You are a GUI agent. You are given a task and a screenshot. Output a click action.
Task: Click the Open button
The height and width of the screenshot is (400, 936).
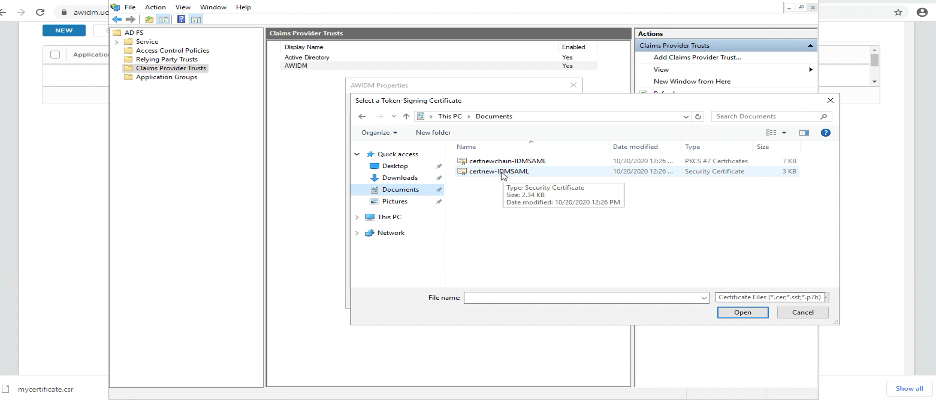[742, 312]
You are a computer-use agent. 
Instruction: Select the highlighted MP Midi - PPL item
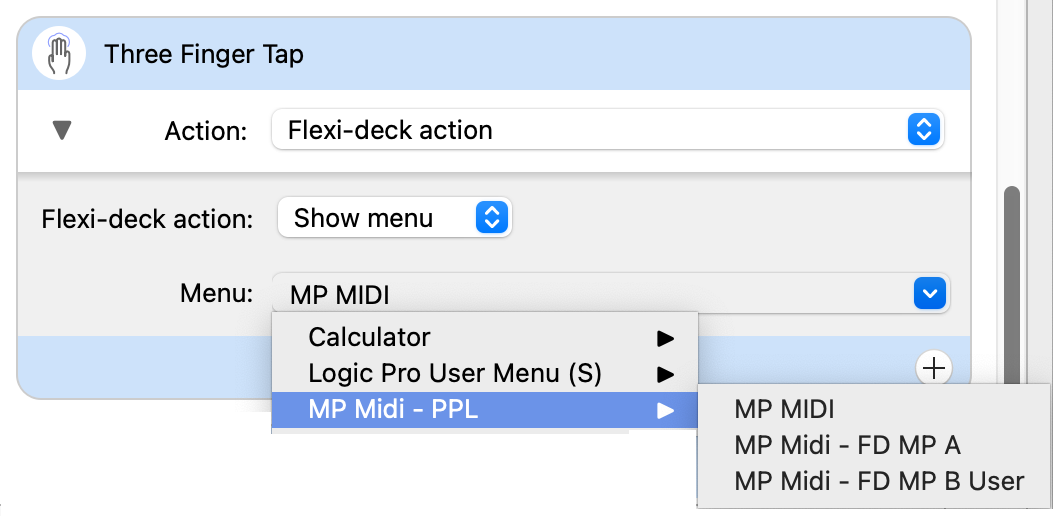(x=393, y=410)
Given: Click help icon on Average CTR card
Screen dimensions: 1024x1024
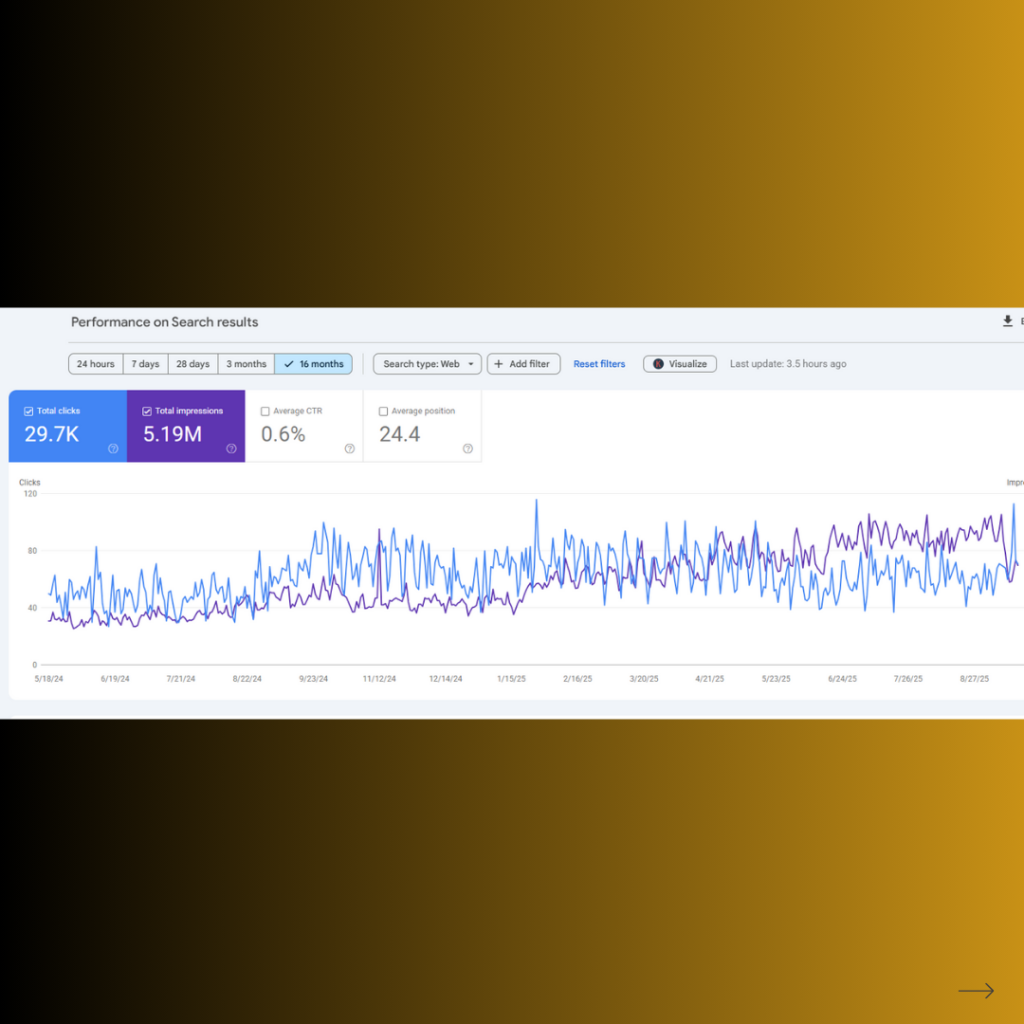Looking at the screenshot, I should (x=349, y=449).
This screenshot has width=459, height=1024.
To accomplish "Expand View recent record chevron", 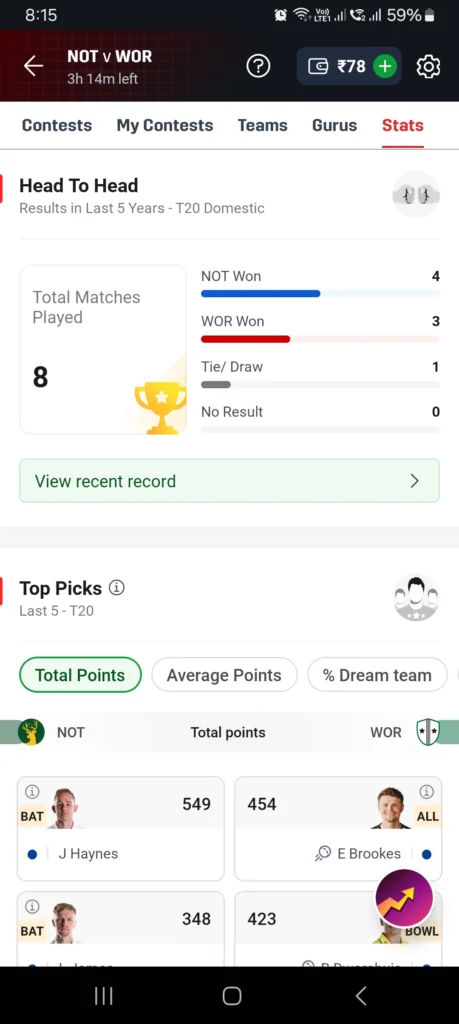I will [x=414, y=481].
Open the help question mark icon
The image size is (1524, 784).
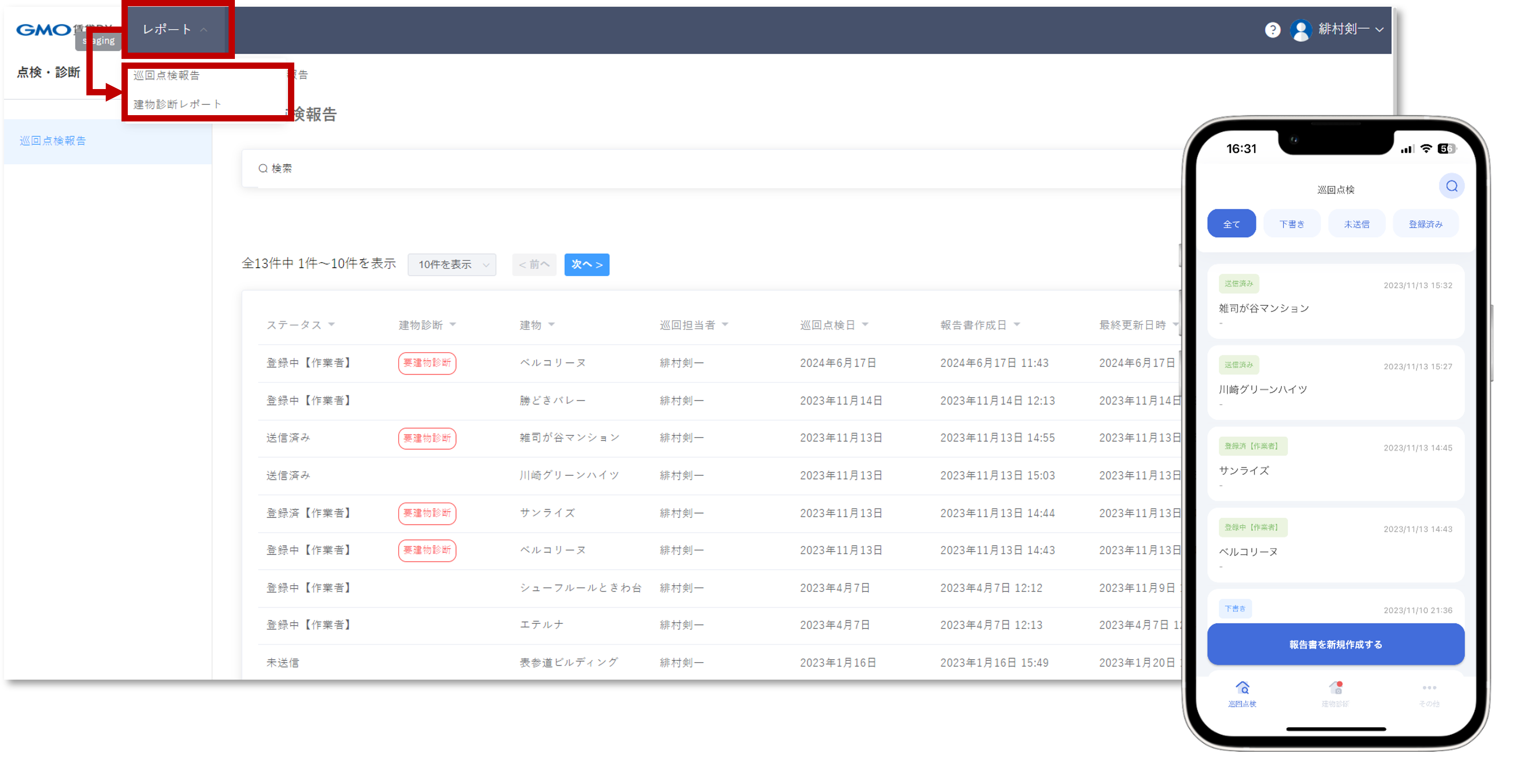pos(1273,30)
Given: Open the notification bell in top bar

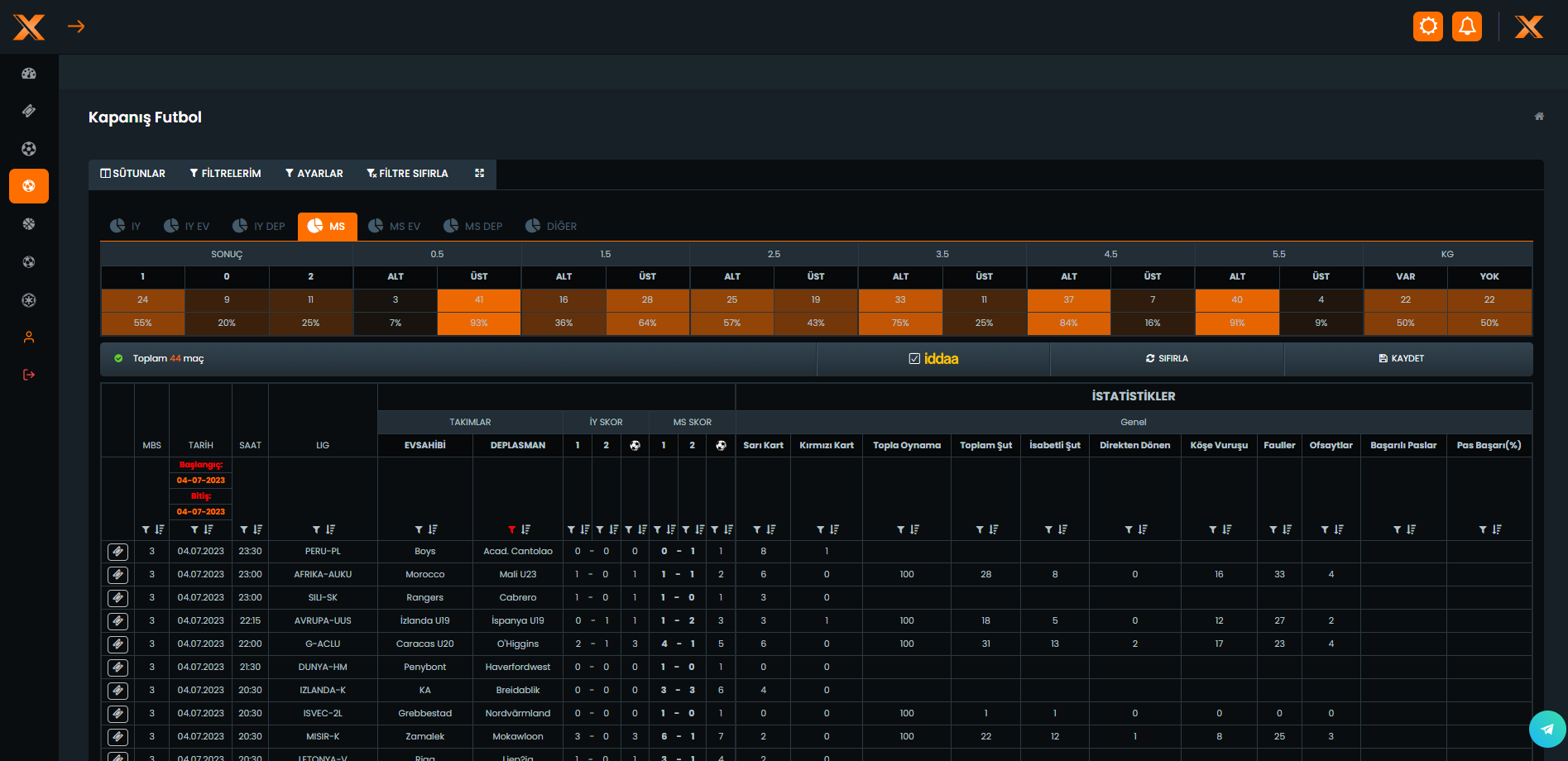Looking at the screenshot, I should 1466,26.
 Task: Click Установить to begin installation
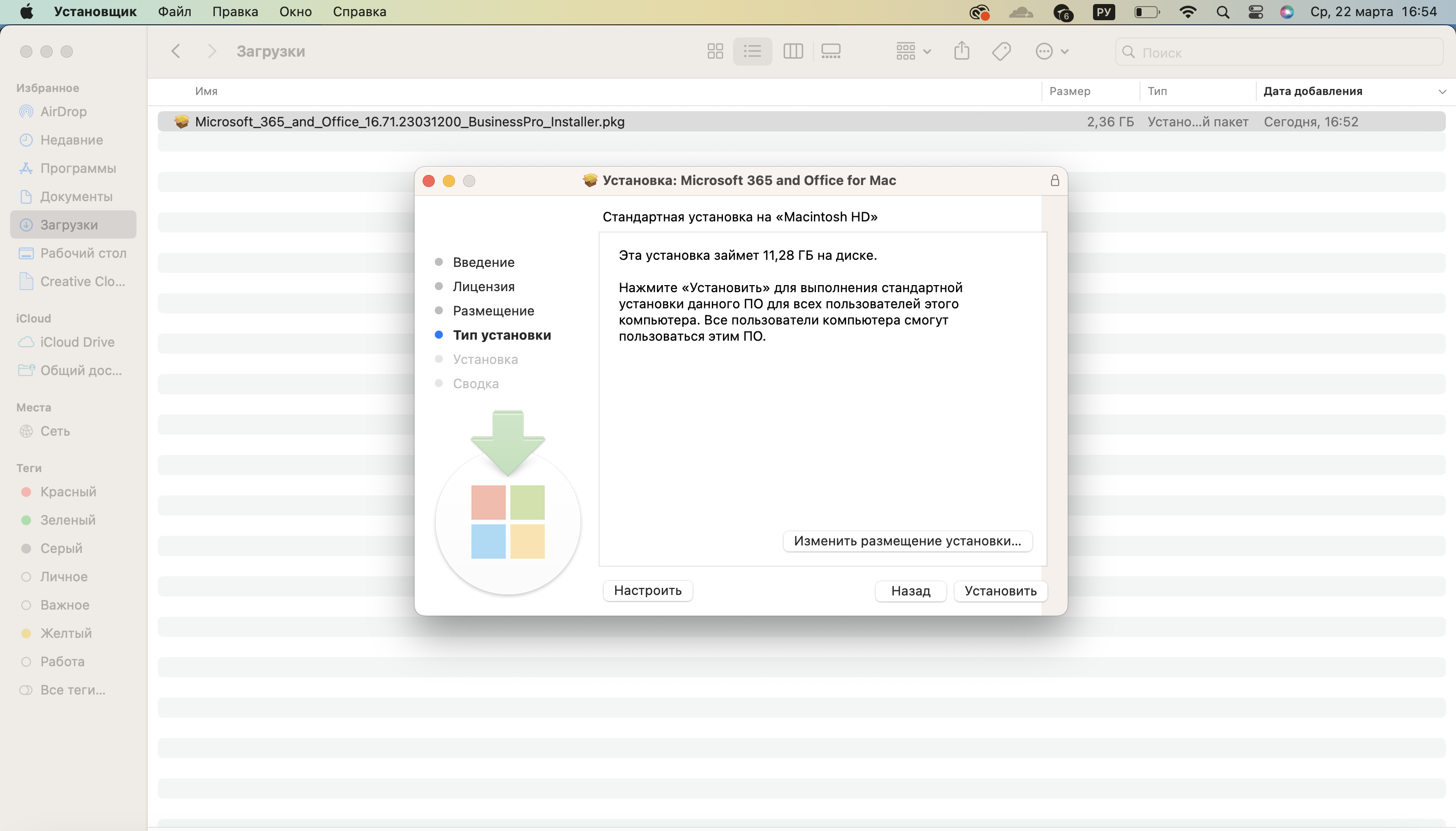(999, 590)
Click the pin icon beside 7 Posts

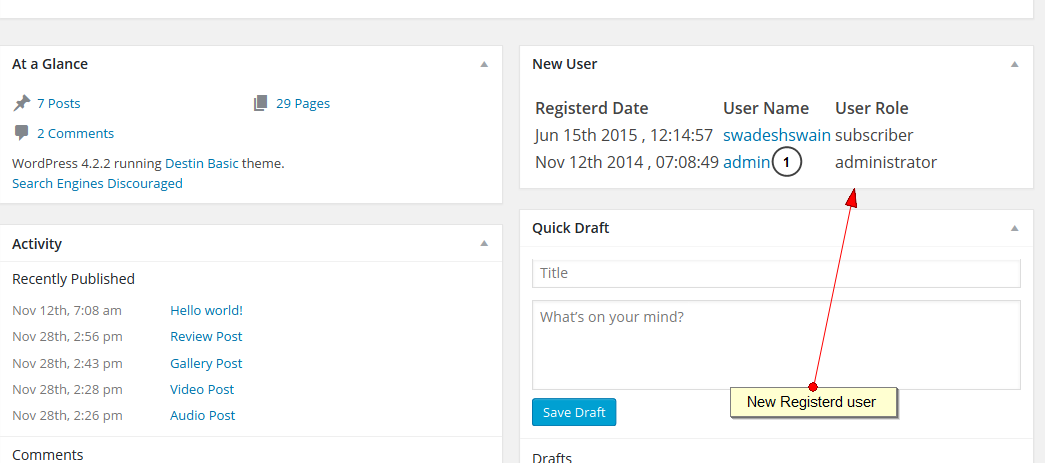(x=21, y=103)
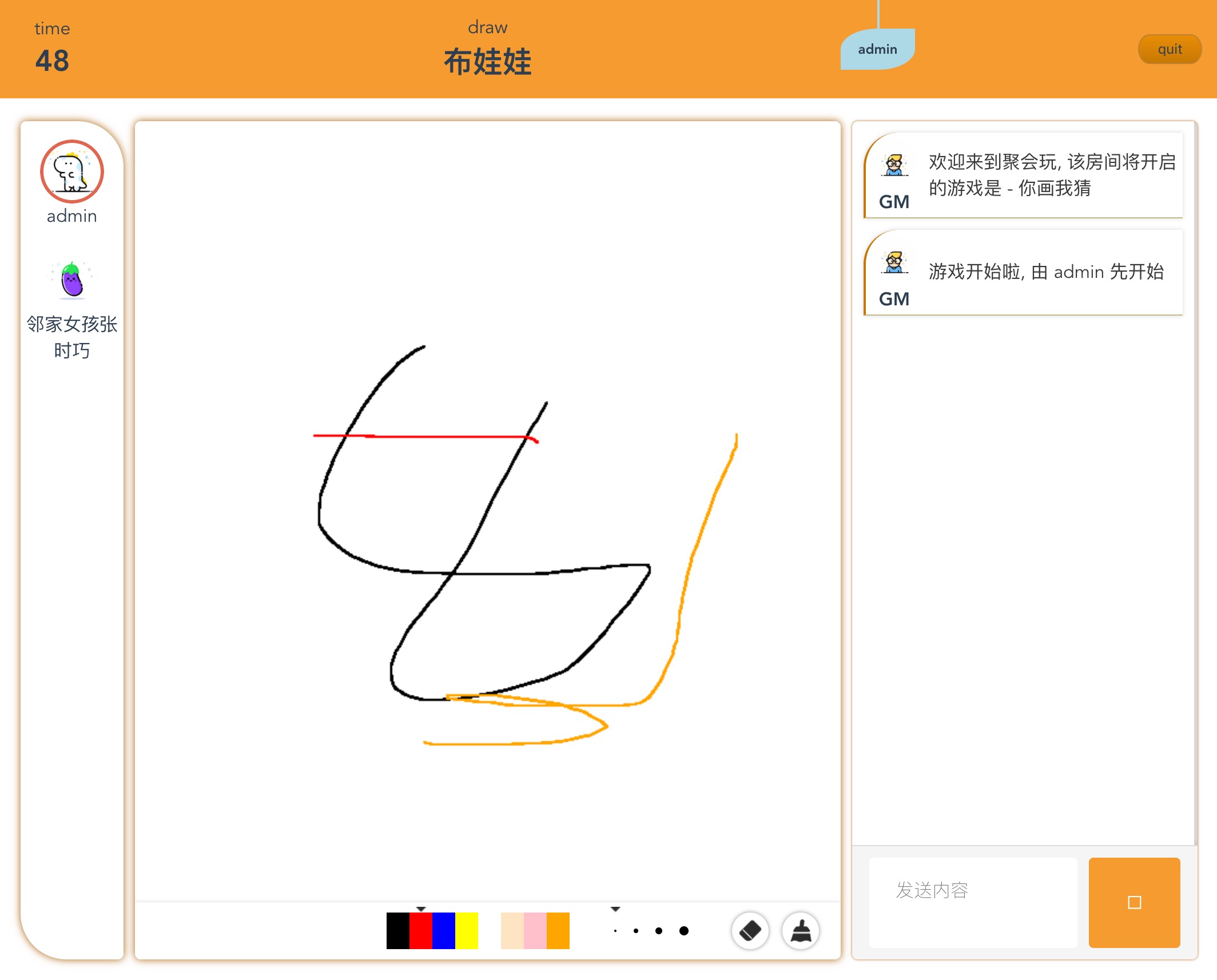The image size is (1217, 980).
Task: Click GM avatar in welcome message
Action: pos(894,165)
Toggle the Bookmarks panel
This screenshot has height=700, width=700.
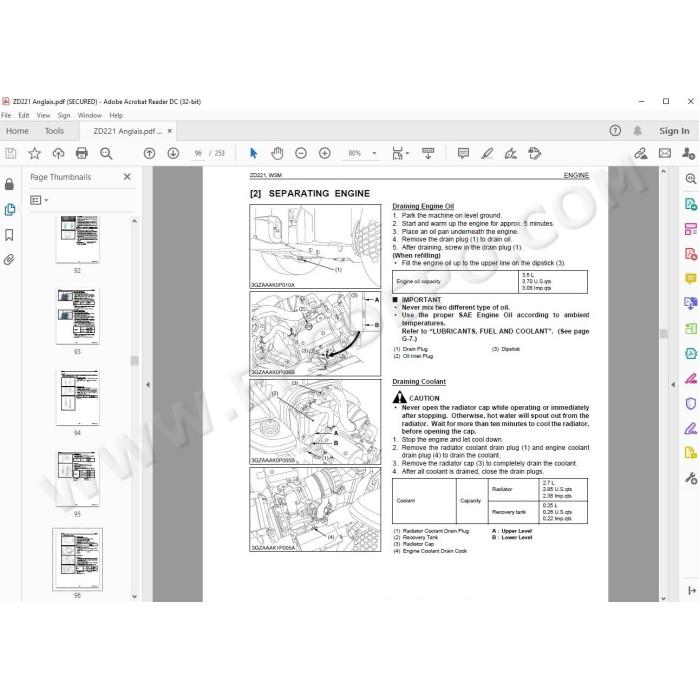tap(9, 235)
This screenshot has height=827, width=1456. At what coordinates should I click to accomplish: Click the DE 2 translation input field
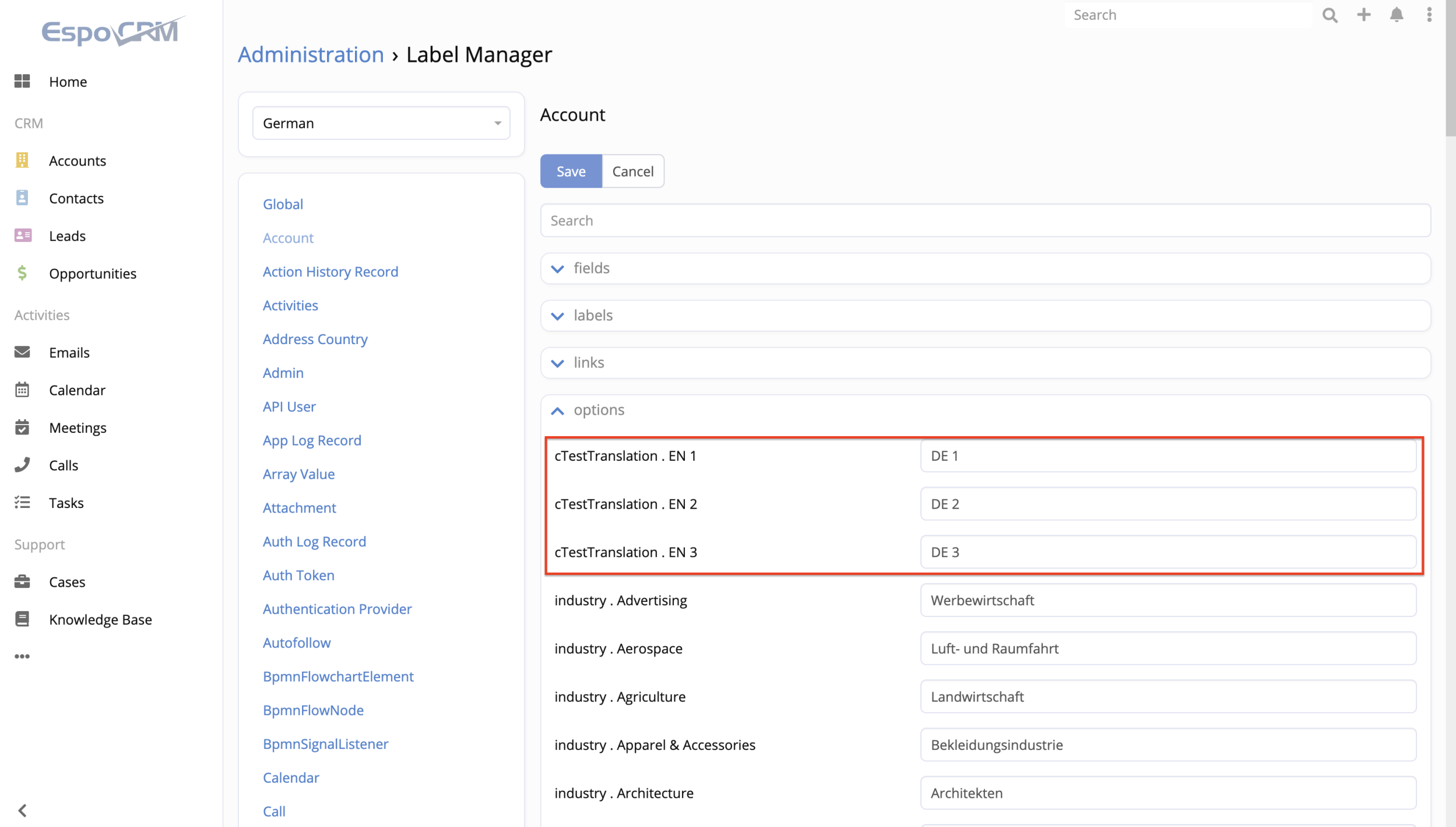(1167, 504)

######

Instruction
Render the records from the line holding "This screenshot has height=827, width=1456." through the end of the records, inclusive, as a Markdown table with columns named No. and Text. Give each line a row number, leave out blank lines and pictures.

Written response
| No. | Text |
|---|---|
| 1 | This screenshot has height=827, width=1456. At what coordinates should I click to accomplish: Click the DE 2 translation input field |
| 2 | (1167, 504) |